**Work item**
Check every line of the data and copy the ones where "click" appears.
Start of Exercise input
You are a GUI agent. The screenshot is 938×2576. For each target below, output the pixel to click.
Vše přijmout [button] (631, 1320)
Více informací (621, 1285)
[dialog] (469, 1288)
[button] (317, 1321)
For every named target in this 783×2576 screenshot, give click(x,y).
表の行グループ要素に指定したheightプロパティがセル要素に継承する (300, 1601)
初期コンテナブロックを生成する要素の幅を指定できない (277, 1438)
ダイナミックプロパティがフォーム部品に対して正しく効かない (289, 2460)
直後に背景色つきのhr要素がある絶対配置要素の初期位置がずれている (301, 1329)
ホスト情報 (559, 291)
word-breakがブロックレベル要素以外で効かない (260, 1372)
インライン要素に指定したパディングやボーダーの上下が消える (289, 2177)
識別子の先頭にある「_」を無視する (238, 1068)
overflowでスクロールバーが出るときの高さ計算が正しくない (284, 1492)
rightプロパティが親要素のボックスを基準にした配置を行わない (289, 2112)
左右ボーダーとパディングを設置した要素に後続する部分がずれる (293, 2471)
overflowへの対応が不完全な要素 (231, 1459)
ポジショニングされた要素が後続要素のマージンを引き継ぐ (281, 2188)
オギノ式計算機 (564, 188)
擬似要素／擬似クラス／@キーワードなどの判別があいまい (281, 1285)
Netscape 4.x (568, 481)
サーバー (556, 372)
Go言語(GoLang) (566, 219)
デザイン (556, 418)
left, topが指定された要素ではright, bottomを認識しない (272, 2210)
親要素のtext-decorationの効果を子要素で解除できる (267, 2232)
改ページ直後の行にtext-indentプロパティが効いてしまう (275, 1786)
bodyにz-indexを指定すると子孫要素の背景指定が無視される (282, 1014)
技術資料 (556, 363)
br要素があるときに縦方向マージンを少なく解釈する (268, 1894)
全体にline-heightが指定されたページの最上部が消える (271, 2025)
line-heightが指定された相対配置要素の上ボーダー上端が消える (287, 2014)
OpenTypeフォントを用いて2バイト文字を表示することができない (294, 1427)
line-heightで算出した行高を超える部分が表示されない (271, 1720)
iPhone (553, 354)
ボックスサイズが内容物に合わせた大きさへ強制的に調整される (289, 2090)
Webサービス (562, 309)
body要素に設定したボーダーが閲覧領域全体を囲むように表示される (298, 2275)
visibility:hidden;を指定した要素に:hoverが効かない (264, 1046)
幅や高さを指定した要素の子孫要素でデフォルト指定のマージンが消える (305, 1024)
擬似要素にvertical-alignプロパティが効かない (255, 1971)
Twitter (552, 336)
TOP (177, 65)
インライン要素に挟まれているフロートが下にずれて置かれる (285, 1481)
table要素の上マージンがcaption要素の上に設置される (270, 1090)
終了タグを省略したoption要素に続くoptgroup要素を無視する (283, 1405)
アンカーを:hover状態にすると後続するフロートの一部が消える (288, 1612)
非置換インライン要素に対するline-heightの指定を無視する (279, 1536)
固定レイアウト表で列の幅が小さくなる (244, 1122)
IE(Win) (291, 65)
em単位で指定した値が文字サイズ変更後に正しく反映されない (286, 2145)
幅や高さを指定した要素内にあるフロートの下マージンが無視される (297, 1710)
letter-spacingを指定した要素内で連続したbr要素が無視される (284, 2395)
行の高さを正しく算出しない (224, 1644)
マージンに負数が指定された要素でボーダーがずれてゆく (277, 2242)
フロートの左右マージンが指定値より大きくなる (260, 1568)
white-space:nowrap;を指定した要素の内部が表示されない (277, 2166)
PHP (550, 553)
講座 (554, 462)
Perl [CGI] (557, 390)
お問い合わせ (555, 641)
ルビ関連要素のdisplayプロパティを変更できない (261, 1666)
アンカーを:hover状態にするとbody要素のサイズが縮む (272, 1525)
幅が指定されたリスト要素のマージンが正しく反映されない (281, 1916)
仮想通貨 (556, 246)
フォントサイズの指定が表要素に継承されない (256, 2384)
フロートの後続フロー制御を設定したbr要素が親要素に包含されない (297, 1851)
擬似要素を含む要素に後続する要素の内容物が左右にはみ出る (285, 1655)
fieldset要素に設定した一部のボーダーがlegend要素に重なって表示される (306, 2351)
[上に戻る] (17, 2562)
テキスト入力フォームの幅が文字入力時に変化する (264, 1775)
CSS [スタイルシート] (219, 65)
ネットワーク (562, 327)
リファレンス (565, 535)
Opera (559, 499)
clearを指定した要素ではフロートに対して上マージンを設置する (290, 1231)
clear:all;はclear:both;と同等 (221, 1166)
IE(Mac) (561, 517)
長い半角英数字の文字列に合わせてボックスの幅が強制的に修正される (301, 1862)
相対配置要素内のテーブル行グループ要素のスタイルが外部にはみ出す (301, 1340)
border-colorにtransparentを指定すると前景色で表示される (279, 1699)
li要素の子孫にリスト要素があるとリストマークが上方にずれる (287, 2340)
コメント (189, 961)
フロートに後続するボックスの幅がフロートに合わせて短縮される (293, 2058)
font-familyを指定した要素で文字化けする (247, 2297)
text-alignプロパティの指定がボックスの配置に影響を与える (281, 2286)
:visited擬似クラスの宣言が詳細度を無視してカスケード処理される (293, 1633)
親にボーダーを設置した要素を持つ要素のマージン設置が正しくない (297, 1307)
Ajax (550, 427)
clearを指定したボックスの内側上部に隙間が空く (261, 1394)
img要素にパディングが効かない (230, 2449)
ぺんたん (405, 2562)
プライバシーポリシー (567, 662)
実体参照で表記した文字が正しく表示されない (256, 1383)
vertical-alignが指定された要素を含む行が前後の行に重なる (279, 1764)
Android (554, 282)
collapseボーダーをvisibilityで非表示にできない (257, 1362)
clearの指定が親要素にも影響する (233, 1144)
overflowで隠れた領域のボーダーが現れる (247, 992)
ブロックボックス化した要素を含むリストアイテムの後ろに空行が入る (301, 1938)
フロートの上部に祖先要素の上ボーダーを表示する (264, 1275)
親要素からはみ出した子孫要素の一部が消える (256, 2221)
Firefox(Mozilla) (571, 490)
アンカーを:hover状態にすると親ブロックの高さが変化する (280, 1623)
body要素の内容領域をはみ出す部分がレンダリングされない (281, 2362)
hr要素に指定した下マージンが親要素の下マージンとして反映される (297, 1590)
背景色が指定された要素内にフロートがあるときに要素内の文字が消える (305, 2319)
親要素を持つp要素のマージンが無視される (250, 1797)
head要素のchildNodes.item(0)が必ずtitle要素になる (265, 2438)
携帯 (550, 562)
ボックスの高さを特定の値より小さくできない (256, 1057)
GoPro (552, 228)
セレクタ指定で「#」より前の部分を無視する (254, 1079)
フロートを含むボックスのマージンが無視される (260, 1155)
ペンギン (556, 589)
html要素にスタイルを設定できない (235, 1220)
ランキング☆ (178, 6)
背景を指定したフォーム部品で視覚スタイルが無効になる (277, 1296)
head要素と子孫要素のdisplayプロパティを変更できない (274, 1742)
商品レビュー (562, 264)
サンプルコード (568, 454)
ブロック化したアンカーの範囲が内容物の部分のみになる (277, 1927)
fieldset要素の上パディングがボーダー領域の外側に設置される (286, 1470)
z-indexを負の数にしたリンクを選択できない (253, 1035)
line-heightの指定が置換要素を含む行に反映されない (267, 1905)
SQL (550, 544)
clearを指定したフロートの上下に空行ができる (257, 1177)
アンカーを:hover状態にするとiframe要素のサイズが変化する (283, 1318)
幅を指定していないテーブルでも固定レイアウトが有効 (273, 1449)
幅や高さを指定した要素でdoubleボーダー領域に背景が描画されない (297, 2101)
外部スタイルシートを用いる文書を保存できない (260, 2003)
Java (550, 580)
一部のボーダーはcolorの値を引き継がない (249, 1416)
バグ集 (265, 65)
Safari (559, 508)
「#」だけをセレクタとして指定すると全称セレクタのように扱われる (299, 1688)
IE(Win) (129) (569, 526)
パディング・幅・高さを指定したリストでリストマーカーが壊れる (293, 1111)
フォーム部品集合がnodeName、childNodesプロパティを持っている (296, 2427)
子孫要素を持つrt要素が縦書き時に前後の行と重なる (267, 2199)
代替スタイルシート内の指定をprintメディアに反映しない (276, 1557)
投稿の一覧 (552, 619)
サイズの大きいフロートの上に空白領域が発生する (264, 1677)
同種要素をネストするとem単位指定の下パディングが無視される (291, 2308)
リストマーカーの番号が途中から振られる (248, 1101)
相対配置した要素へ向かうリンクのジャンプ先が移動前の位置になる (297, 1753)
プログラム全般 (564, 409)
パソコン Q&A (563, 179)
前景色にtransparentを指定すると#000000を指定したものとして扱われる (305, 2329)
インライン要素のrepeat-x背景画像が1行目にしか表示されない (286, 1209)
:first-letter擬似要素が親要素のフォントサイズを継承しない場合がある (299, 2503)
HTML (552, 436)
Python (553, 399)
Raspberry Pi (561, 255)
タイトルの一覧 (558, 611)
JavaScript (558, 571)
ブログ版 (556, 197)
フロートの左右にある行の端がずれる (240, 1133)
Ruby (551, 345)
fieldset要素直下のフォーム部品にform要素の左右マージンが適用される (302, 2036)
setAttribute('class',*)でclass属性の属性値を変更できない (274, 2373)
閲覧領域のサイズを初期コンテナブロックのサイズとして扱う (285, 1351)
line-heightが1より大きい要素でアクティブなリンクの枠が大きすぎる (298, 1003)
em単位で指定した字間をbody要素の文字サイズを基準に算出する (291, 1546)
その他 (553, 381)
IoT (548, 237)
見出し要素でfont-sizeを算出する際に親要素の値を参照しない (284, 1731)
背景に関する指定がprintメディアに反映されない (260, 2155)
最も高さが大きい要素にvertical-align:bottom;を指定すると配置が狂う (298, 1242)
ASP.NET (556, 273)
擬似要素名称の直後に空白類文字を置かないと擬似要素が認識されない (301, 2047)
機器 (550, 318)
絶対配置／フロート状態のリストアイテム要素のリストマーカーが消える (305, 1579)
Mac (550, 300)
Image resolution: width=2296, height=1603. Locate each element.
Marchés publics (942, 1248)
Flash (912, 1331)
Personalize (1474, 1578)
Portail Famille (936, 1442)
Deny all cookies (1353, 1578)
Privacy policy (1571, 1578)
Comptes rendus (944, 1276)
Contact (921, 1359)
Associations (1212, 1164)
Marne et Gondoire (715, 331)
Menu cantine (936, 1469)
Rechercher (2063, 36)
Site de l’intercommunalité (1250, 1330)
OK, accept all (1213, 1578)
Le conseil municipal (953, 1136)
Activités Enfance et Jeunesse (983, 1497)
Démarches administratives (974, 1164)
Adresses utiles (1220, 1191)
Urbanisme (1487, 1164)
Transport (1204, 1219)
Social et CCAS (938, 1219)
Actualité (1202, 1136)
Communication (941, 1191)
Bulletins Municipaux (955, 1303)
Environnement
End of Exercise input
**Response to the exercise**
You are a GUI agent. The screenshot is 938×2576. For each target below, output the pixel to click.
For every named target in this 783×2576 screenshot, give click(x,y).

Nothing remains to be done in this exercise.